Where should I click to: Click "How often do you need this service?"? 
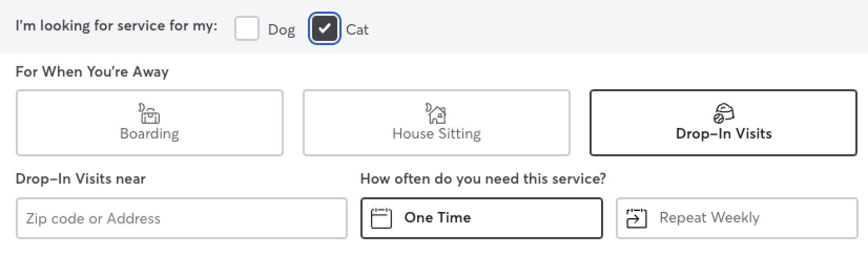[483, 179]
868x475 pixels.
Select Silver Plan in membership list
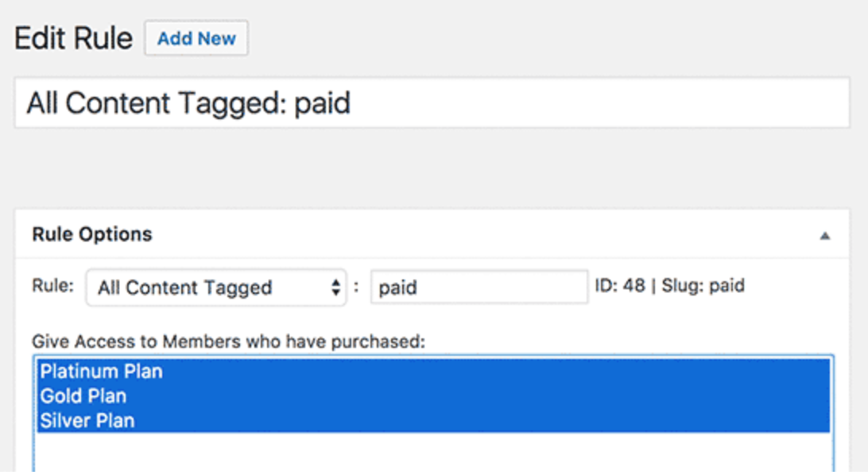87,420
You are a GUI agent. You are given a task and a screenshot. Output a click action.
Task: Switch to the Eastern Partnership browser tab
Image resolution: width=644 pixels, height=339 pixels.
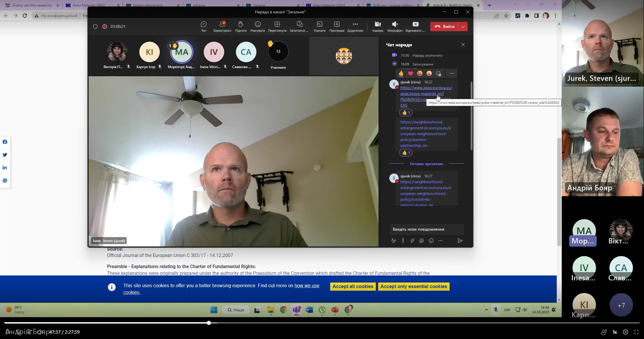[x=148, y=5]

==

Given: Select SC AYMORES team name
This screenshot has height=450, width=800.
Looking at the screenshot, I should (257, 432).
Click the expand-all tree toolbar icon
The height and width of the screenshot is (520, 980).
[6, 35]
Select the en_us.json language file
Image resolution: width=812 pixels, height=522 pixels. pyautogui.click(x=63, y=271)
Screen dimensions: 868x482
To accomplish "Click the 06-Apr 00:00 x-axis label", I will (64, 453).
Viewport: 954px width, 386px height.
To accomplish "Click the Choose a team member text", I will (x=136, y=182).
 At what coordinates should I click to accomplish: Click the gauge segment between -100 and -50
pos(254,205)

--

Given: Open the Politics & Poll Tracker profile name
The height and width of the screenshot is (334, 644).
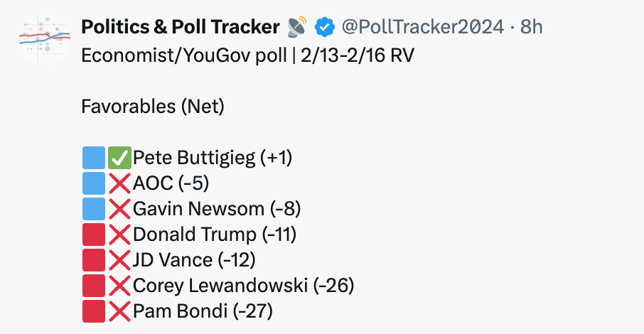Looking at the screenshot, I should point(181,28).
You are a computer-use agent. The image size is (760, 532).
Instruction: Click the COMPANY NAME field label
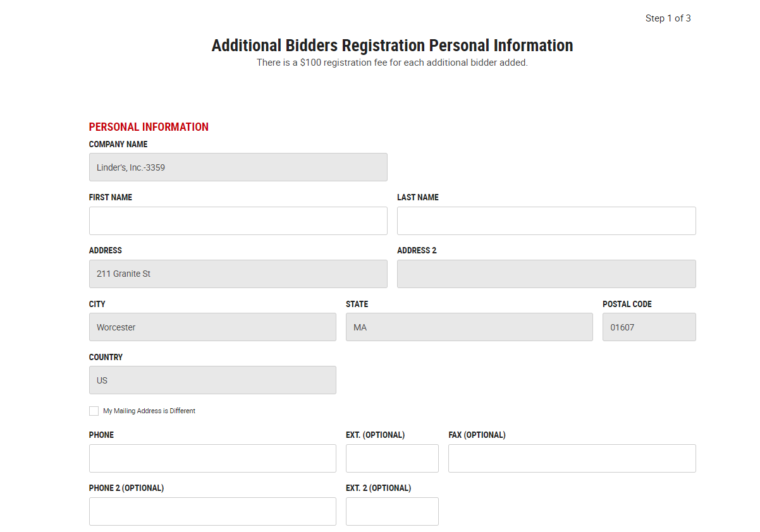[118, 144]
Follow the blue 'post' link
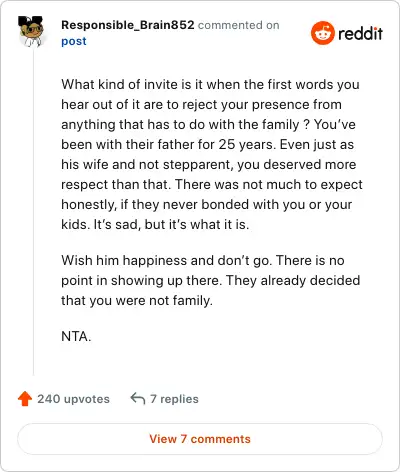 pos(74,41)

Exercise instructions: Reply with one number only: how many lines of the listing hold "agent"?

Reply to the exercise: 2